- Document extract -
Dave Korn schrieb:
Dirk Napierala wrote on 25 September 2008 09:55:
From what we understand by reading the guideline "Changing Cygwin's
Maximum Memory" the result
of the small program written by DJ Delorie tests the memory allocation
limit on your system.
Running the program will output the maximum amount of allocatable memory
of your system.
Doing so on several test systems and the different cygwin versions the
result is _always _1536.
Trying it for example with 2500MB setting on a 4GB system also failed
with "Cannot allocate memory".
There is an upper limit imposed by the dividing point between kernel and
user space at the 2GB mark. You can try adding the /3GB flag in boot.ini to
raise this by a further gig. You might need also to make extensive use of
rebaseall to ensure your DLLs end up at the upper end of that range and don't
fragment the space, or it might not matter, depending on the patterns of
memory usage of the unpacker.
It is not about that we would not like to test such kind of workarounds
it is more the fact that settings
like /3GB flag in boot.ini are out of our control (you know huge
company's and internal politic restrictions
are limiting us very much in implementing such a fix. We don't like it
either, but that is the way it is unfortunately)
Anyway even if this would help, it doesn't explain, why on the same
system, without any other change than
switching the cygwin versions, it works with the old one and doesn't
work with the current one.

- Aim A -
Return the lines of the records from the one containing "How do I perform: Close" to the one containing "Action: 9,139", both included, reproducing them verbatim.
- Aim B -
Carry the mailing-list message on Cygwin's memory allocation limit further from its final sentence.
The mailing-list exchange about Cygwin memory limits has no connection to the records that come after it.

- Data records -
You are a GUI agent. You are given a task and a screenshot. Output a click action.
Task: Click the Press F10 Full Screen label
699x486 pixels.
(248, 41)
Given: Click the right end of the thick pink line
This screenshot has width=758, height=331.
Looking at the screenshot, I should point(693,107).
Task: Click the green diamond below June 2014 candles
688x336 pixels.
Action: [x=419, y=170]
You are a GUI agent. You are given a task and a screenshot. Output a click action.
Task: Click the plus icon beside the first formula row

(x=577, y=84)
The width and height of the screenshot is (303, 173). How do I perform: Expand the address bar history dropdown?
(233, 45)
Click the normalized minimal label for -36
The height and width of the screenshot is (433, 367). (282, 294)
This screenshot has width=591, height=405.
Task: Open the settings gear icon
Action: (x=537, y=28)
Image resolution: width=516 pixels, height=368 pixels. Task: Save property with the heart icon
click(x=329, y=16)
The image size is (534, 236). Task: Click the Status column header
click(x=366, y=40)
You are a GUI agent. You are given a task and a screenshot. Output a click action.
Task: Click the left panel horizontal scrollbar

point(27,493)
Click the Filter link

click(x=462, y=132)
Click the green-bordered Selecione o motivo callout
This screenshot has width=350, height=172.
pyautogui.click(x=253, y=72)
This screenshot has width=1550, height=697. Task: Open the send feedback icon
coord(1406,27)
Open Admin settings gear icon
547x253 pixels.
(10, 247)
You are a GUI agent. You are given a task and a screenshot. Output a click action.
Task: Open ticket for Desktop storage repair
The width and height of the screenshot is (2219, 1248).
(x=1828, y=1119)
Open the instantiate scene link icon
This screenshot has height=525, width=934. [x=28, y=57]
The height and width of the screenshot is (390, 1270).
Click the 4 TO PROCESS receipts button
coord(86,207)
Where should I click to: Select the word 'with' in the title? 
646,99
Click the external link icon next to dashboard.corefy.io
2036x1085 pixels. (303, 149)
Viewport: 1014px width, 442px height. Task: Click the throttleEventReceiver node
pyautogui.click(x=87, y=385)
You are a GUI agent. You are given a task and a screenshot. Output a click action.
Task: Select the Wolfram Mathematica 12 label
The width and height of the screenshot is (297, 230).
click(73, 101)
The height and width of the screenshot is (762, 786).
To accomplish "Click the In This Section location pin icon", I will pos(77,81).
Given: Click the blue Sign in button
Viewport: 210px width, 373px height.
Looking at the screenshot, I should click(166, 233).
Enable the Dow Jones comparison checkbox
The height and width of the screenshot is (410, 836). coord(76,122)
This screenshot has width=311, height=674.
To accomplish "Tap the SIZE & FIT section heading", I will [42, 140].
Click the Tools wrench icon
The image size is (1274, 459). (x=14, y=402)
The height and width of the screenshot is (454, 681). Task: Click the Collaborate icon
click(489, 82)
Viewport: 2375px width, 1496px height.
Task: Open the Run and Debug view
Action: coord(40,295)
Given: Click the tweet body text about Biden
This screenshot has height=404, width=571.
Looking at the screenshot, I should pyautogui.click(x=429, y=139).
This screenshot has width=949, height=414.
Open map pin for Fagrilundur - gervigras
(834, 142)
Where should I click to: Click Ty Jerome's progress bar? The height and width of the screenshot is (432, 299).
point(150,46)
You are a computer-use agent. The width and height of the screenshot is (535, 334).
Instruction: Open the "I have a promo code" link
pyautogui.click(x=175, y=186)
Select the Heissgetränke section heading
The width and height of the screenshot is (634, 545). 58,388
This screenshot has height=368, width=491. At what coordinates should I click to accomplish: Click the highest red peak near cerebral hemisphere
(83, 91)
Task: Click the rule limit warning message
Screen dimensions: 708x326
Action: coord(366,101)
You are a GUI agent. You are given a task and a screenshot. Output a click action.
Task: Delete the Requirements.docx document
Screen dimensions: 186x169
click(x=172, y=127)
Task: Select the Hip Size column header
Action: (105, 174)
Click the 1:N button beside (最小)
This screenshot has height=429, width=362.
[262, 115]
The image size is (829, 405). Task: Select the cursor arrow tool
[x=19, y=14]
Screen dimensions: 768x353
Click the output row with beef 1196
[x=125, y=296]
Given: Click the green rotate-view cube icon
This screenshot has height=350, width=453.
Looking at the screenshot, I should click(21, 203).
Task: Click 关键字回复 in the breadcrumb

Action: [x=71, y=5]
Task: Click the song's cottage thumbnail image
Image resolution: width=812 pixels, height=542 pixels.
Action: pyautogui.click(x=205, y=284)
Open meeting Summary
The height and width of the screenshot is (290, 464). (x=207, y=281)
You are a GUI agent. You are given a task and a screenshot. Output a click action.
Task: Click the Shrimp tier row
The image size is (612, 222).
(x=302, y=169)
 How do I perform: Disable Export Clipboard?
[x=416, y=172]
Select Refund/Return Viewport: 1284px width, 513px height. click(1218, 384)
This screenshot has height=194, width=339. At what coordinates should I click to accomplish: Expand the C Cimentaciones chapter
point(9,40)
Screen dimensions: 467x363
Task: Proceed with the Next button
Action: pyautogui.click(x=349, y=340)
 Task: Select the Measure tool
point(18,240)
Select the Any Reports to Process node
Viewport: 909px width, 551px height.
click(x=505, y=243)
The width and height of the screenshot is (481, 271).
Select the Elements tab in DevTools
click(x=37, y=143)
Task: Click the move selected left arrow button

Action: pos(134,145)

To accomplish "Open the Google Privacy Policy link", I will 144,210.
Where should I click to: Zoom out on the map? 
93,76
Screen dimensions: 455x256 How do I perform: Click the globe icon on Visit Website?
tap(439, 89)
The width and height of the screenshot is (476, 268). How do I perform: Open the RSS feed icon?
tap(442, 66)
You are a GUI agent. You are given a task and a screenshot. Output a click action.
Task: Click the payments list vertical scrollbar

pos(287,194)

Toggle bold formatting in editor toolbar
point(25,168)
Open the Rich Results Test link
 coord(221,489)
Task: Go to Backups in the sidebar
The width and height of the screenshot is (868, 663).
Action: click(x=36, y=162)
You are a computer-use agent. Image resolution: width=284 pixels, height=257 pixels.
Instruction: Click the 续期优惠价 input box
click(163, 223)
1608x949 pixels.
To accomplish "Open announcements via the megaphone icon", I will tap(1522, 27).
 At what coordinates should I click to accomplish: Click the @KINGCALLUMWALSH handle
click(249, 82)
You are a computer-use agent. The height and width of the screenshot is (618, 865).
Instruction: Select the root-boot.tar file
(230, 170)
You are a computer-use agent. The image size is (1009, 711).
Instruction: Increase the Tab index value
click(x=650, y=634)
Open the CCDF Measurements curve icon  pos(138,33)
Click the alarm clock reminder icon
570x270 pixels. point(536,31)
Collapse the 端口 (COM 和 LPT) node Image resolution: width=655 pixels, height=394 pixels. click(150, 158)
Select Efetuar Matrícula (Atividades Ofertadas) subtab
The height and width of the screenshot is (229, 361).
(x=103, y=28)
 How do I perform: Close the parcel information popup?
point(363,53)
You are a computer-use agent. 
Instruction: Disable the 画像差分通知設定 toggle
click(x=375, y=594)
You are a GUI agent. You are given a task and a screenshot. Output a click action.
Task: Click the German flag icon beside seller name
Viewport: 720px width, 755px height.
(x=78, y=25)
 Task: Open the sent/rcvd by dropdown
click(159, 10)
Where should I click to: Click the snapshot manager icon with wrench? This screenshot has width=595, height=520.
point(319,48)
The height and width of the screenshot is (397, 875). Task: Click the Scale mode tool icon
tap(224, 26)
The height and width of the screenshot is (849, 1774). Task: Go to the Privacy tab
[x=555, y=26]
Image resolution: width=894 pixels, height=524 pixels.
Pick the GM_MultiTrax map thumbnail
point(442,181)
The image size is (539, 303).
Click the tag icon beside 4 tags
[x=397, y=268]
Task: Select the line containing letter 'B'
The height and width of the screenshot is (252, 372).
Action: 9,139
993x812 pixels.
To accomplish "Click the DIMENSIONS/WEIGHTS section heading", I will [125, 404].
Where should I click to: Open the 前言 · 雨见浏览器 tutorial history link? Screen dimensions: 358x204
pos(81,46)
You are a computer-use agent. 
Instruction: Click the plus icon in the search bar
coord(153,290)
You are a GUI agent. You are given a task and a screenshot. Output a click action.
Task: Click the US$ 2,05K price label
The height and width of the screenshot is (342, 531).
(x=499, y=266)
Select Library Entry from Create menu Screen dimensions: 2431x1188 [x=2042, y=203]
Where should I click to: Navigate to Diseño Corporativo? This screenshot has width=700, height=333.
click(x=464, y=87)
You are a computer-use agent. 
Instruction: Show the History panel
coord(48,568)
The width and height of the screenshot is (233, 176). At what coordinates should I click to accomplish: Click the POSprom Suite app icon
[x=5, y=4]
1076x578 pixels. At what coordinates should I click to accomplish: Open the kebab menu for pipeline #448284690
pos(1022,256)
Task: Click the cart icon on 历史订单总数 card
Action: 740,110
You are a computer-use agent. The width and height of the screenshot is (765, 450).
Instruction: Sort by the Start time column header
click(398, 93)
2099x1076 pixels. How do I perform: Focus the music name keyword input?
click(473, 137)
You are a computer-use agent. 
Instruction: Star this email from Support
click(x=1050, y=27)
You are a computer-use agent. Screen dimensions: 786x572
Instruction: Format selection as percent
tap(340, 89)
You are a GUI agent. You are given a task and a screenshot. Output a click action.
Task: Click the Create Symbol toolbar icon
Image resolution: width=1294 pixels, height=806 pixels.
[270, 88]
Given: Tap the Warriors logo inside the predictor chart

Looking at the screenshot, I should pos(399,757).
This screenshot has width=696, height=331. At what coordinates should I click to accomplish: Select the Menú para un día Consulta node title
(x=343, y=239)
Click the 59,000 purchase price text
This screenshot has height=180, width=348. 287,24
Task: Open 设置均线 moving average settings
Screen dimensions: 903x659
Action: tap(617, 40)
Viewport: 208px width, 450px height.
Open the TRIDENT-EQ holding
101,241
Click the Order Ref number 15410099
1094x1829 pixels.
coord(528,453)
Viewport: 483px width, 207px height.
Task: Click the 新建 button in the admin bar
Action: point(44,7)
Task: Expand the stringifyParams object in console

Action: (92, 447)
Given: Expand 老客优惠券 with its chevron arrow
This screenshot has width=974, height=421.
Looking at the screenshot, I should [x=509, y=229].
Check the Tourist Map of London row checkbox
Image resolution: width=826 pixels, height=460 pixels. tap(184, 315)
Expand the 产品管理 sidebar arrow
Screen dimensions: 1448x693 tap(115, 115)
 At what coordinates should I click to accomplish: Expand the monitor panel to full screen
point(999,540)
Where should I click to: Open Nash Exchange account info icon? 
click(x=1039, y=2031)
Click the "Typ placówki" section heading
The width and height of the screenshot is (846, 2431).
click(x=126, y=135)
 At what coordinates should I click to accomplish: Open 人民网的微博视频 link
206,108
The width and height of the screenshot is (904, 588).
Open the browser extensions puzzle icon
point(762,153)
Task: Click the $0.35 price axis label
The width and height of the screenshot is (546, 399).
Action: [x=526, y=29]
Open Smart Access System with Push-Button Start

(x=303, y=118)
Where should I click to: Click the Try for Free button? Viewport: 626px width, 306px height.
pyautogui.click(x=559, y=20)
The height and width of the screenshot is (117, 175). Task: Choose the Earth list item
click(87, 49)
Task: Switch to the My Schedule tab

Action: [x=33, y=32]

- Answer A -
 How do I perform: Close the parcel information popup?
point(363,53)
You are a computer-use agent. 
Instruction: Disable the 画像差分通知設定 toggle
click(x=375, y=594)
You are a GUI agent. You are given a task and a screenshot. Output a click action.
Task: Click the German flag icon beside seller name
Viewport: 720px width, 755px height.
(x=78, y=25)
 Task: Open the sent/rcvd by dropdown
click(159, 10)
Where should I click to: Click the snapshot manager icon with wrench? This screenshot has width=595, height=520.
point(319,48)
The height and width of the screenshot is (397, 875). Task: Click the Scale mode tool icon
tap(224, 26)
The height and width of the screenshot is (849, 1774). Task: Go to the Privacy tab
[x=555, y=26]
Image resolution: width=894 pixels, height=524 pixels.
Pick the GM_MultiTrax map thumbnail
point(442,181)
The image size is (539, 303).
Click the tag icon beside 4 tags
[x=397, y=268]
Task: Select the line containing letter 'B'
The height and width of the screenshot is (252, 372).
Action: 9,139

- Answer B -
The only thing that have changed on this systems is the cygwin version.
Old one woks new one doesn't
It is worse trying to tell somebody to change his code due to the fact
that a new version of cygwin should
be used in the future.
There are also a lot of other valid points for us, But please let us not
that that into the discussion.
There are always reasons pro & contra doing it this or that way.
But if you are limited in the things you are allowed to do, than there
is sometimes no
other chance than trying to fix it within you restricted possibility's.
It probably will not make a difference but it seems like you really
should be trying to set the size to something noticeably larger than the
size of your gzip files.
Done, without success.
This might then work better.
So the SFX file itself doesn't seem to cause this problem.
Random and wacky idea: What happens if you prepend Cygwin's
/bin/unzipsfx.exe to the existing SFX and try running that?
If we test it try to do it using unzip or cmd /c for example it is
working fine.
But also at this point would not help us as a workaround due to the fact
that
the SFX file is called withing cygwin bash by a another (out of our
control) programm
that we can not change ourself.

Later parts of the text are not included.